The Minneapolis Plan to End Too Big to Fail contends that leaving capital requirements at current levels would put taxpayers at risk of a future crisis and bailout. Additionally, the plan would fundamentally change the nature of community bank supervision, limiting supervision to those aspects of community banking that pose a real risk. Specifically, it would change community bank rules around capital requirements, appraisals, data collection, some Dodd-Frank requirements and other areas.
The plan, which is the culmination of two years of research by the Minneapolis Fed, would reduce the 100-year chance of a crisis from the current risk of 67 percent to only 9 percent.
“We have repeatedly learned that it is almost impossible for governments to spot financial crises before they strike. But the data tell us that American taxpayers are still on the hook today,” Minneapolis Fed President Neel Kashkari. “After witnessing the economic devastation from the 2008 financial crisis, I am committed to working with other policymakers to strengthen our financial system and reduce the danger of a future crisis. There is no excuse for inaction, and history will judge us poorly if we so soon forget the lessons we just learned.”
After the 2008 recession, policymakers moved to strengthen the financial system, in part, by adopting higher capital requirements. But the Minneapolis Fed found that this only reduced the chance of a bailout over the next 100 years from 84 percent to 67 percent. To reduce it further, the plan lays out a four-step process.

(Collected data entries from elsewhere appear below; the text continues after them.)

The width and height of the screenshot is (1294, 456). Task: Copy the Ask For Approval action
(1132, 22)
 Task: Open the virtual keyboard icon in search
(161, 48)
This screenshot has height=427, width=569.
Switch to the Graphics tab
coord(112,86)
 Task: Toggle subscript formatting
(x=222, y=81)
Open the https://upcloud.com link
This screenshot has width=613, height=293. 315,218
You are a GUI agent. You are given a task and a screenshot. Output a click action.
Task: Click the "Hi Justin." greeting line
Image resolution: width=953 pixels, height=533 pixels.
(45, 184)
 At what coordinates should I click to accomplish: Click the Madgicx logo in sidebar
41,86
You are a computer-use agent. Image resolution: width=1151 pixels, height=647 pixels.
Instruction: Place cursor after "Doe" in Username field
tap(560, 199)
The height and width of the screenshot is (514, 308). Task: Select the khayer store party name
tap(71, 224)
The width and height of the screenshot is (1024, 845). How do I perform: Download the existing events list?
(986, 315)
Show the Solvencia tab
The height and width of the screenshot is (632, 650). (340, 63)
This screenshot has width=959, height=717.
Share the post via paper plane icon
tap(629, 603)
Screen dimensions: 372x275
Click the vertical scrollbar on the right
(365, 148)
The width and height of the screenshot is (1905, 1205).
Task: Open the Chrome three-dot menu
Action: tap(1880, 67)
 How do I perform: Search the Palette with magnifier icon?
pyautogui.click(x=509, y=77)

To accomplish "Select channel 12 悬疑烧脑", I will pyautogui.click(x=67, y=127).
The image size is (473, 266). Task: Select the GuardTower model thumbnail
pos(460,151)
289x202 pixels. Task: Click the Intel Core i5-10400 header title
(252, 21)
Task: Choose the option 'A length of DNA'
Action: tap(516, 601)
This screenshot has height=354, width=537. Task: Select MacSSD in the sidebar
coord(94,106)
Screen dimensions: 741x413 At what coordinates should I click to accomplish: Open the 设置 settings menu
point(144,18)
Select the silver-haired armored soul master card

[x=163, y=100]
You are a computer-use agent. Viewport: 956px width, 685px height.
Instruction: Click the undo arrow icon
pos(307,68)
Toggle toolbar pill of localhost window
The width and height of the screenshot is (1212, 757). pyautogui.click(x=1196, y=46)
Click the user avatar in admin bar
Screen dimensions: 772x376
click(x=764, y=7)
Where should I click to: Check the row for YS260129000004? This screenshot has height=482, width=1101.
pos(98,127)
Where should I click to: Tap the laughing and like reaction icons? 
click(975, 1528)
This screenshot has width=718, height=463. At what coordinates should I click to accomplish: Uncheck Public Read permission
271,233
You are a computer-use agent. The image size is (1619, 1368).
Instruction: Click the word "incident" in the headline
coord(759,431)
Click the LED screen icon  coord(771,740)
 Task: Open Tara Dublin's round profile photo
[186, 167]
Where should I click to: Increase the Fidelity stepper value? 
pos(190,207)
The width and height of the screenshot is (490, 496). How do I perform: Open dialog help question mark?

First, it calls for a dramatic increase in common equity capital for banks with assets exceeding $250 billion. The largest banks would have to issue common equity equal to 23.5 percent of risk-weighted assets, with a corresponding leverage ratio of 15 percent. This would reduce the chance of a public bailout from 67 percent to 39 percent.
Second, it calls upon the U.S. Treasury Secretary to certify that individual large banks are no longer systemically important or else subject those banks to large increases in capital requirements—up to 38 percent over time. This would reduce the 100-year chance of a crisis to 9 percent.
Third, the plan would impose a 1.2 percent tax on the borrowings of shadow banks with assets over $50 billion. A 2.2 percent tax would apply to the shadow banks that the Treasury Secretary refuses to certify as not systemically important.
Finally, the plan would reduce unnecessary regulatory burden on community banks. Among other things, it would make the capital risk-weighting regime for community banks much less complicated, so that it largely mirrors Basel I.
“With today’s strong economy, now is the perfect time to act to strengthen our financial system,” Kashkari said. “We must not wait, and we must not go backwards. If we wait until the next crisis to implement these reforms, it will be too late.”